The IDF’s military prosecution on Sunday filed an indictment against Salah Hamed, a Palestinian Authority (PA) policeman, charging him with intentionally causing the death of Ben Yosef Livnat at Joseph’s Tomb in Shechem (Nablus) in 2011, attempted murder, and the disrupting of court proceedings.
According to the indictment, in April 2011, the defendant, along with others, was at Joseph’s Tomb, was on patrol for the PA’s regional national security.
During the night, they spotted Israeli vehicles entering the Tomb and Israelis exiting the vehicles.
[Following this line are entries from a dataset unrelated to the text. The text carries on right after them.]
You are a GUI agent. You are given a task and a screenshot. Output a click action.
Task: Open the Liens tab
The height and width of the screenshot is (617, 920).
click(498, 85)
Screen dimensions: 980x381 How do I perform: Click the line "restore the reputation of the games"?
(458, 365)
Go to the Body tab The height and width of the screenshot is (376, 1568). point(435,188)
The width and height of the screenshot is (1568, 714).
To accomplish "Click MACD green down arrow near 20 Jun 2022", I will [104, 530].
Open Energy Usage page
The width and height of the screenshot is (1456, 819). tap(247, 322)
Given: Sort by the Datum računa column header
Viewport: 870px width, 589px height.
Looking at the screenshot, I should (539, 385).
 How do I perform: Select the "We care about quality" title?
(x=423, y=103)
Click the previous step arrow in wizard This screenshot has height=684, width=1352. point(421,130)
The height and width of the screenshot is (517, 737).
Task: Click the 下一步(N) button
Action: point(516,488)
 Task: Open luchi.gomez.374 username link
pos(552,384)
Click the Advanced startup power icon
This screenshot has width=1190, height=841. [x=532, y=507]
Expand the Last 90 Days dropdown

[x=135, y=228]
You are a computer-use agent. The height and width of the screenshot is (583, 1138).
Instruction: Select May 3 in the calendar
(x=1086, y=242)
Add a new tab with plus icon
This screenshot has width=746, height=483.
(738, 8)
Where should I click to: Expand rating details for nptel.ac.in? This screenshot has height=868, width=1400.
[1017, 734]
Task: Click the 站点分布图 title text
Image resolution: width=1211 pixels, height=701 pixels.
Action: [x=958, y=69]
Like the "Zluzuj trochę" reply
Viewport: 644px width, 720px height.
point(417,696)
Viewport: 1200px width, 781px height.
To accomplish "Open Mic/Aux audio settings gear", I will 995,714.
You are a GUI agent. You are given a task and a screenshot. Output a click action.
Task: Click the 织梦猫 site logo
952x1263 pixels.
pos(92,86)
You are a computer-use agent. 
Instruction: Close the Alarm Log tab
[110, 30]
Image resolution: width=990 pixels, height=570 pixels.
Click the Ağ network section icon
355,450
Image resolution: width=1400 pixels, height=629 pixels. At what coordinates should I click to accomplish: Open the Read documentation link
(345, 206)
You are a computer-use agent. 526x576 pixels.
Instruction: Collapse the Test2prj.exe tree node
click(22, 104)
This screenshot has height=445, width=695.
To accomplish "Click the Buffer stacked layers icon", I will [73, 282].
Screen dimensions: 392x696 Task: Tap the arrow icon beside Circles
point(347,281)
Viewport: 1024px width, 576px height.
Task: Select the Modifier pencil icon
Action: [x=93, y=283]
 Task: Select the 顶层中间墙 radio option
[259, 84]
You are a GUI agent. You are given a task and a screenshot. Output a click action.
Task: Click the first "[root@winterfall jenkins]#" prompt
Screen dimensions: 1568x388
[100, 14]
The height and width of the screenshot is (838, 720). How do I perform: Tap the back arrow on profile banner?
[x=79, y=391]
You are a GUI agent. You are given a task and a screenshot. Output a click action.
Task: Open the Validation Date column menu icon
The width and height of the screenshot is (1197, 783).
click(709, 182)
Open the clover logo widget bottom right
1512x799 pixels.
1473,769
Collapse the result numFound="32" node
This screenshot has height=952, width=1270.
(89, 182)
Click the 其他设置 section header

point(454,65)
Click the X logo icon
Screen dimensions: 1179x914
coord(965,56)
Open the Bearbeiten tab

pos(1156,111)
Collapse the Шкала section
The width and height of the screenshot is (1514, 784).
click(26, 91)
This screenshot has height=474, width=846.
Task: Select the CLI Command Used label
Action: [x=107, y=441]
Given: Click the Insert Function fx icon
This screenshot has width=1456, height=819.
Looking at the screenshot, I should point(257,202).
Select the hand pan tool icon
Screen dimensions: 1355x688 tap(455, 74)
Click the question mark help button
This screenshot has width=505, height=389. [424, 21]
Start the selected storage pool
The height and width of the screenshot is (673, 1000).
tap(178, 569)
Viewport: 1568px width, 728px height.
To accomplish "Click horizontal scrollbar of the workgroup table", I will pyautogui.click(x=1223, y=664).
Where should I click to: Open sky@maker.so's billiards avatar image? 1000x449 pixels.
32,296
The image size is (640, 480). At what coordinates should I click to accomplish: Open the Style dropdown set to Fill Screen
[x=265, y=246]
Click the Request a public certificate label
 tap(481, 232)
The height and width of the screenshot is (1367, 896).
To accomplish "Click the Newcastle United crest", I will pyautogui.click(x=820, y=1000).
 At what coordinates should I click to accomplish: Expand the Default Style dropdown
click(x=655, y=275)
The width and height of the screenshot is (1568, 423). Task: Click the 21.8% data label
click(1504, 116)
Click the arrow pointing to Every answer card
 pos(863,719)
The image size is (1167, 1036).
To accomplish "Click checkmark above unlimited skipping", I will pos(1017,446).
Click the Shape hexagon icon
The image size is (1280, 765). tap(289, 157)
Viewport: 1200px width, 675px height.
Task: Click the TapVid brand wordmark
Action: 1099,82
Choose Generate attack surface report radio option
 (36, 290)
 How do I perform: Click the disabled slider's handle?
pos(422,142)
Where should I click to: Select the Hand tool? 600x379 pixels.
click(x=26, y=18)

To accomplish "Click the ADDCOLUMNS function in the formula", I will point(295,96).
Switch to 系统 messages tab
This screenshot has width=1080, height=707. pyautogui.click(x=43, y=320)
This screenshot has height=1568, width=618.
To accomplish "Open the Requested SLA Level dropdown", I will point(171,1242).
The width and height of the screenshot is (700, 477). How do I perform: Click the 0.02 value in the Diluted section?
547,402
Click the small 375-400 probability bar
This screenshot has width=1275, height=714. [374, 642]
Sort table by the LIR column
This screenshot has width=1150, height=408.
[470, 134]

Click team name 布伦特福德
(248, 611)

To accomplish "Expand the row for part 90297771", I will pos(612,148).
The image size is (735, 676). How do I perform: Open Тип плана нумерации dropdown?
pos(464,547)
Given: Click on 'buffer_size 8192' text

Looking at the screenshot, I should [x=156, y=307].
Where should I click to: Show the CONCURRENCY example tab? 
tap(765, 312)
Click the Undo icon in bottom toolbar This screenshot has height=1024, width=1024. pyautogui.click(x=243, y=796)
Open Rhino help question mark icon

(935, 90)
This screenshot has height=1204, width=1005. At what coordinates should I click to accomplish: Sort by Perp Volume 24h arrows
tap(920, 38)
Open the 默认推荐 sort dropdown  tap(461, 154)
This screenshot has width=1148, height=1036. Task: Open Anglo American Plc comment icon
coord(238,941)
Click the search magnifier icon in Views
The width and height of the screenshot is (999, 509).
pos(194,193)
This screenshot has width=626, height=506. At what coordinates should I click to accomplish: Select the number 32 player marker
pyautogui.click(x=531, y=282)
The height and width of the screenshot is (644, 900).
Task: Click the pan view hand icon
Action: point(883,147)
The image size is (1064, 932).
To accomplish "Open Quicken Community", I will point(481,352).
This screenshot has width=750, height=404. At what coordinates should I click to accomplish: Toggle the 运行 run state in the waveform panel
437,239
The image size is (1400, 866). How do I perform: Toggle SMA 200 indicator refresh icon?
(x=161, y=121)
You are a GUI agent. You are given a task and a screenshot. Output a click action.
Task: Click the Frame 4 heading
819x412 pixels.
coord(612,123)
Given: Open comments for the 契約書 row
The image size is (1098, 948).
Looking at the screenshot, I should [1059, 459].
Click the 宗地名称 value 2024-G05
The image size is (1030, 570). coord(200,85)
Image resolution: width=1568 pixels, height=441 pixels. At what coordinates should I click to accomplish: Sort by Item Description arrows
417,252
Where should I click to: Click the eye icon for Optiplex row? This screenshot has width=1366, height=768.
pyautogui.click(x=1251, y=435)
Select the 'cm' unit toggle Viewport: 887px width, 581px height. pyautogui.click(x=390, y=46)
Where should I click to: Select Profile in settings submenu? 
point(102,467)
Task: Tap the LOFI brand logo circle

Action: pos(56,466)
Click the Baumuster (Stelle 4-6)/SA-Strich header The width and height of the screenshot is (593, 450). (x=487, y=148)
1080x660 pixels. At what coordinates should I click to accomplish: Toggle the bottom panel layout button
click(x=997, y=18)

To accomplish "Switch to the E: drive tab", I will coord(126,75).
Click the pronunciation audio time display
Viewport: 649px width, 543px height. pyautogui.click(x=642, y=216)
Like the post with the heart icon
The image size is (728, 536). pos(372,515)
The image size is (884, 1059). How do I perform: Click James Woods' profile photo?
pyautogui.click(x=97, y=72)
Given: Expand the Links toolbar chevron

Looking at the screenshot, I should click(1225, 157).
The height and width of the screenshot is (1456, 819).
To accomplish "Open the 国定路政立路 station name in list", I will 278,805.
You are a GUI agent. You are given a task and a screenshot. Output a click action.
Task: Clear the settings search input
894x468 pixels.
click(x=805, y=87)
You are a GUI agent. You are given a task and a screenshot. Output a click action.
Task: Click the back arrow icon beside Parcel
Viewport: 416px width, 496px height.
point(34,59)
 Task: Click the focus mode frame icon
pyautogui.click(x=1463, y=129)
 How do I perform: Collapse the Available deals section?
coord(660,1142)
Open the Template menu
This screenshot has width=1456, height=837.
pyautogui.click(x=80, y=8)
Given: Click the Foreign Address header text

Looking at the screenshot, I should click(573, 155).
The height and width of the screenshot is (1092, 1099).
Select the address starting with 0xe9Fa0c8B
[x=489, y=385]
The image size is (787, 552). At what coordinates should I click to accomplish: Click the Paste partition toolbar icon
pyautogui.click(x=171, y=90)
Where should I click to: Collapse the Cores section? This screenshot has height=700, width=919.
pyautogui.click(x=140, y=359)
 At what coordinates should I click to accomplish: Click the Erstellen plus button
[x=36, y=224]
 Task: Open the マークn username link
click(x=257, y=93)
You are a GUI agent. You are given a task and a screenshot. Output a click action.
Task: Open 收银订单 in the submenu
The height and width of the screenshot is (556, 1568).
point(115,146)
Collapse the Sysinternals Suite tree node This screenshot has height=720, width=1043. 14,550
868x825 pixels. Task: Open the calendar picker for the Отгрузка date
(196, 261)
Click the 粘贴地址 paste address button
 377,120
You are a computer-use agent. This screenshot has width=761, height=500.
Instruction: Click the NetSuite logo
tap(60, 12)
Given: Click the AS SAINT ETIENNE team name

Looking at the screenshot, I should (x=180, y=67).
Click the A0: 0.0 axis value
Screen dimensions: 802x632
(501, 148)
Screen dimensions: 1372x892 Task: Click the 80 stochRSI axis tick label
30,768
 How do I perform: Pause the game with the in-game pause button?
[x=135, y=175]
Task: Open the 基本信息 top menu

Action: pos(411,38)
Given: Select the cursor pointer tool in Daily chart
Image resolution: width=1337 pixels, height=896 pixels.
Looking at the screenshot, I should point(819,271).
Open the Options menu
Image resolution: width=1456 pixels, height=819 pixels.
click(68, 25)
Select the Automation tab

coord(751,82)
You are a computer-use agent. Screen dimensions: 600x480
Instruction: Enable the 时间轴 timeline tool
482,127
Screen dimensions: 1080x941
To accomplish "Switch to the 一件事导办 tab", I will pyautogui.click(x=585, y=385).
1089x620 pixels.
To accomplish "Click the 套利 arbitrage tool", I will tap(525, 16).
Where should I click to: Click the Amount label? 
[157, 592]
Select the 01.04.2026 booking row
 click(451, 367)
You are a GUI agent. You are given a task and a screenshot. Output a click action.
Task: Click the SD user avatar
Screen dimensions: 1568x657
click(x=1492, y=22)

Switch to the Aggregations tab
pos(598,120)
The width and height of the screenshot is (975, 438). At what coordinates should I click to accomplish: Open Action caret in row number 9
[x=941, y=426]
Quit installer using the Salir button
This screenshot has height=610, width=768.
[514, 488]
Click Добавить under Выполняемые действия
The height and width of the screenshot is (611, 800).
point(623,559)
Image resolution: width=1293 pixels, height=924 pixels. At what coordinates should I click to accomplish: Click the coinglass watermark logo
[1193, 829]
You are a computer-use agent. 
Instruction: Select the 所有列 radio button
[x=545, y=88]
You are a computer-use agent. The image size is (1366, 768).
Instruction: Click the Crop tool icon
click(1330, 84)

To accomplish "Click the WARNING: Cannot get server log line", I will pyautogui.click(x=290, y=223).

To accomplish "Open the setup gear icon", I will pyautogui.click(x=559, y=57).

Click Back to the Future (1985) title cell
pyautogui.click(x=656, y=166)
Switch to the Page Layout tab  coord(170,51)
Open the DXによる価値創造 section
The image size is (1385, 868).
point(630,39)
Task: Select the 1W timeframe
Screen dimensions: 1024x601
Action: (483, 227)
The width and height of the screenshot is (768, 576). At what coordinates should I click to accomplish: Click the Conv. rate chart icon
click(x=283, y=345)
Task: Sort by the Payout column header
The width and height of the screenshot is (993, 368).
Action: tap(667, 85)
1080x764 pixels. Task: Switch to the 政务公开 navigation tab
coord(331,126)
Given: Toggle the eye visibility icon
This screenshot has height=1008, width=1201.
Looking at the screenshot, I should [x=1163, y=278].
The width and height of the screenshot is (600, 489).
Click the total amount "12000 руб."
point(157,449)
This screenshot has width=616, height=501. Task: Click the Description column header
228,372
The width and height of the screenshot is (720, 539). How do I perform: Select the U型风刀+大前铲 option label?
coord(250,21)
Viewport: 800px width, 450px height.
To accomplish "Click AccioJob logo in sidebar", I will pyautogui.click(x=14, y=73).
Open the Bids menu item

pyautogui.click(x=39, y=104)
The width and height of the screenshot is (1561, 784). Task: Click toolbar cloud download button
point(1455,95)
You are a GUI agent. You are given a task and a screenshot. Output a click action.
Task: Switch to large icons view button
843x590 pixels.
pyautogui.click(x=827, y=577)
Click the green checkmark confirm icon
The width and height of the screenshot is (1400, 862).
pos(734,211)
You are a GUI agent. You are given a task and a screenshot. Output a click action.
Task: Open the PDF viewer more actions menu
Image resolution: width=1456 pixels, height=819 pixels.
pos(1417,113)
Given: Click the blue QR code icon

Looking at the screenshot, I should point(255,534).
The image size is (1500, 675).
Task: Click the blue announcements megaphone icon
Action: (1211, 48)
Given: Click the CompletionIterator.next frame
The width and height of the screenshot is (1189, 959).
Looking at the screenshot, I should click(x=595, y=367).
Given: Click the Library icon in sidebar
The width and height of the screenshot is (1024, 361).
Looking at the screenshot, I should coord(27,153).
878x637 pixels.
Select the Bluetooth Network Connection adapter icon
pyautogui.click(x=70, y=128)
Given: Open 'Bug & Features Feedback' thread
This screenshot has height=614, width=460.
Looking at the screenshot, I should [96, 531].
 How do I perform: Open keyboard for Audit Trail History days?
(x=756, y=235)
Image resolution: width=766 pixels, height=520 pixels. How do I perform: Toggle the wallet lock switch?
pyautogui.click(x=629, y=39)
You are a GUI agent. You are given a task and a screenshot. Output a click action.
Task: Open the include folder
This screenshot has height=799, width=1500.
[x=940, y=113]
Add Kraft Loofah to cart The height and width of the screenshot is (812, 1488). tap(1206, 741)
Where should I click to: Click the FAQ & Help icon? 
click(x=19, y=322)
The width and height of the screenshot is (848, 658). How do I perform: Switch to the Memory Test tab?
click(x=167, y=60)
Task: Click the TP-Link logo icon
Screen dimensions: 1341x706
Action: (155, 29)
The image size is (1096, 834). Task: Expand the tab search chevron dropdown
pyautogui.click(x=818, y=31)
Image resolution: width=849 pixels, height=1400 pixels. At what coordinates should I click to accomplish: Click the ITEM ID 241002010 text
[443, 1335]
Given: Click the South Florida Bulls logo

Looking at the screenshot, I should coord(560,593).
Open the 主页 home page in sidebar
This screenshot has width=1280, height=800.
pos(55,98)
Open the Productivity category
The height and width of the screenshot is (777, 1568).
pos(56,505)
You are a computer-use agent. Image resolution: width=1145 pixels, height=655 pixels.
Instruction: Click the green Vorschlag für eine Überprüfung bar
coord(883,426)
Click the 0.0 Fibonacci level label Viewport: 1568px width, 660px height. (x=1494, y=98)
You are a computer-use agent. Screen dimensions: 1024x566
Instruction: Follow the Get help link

They started shooting in the air to keep the Israelis out of the compound.
As the vehicles exited the complex, the patrol commander, the defendant and another patrolman, fired several bullets at the vehicles.
As a result, Ben Yosef Livnat was killed and three other Israelis were injured.
Livant was the father of four children, and the youngest was a year and a half old.
While Hamed is in Israeli custody, his accomplices have taken refuge in the PA.
Another PA policeman who took part in the shooting was convicted of shooting at a man and disrupting the investigative and legal proceedings but was acquitted of murder.
The military prosecution filed an appeal demanding that he be convicted of murder. A hearing on the appeal took place about two years ago, but the judges have not yet decided on the matter.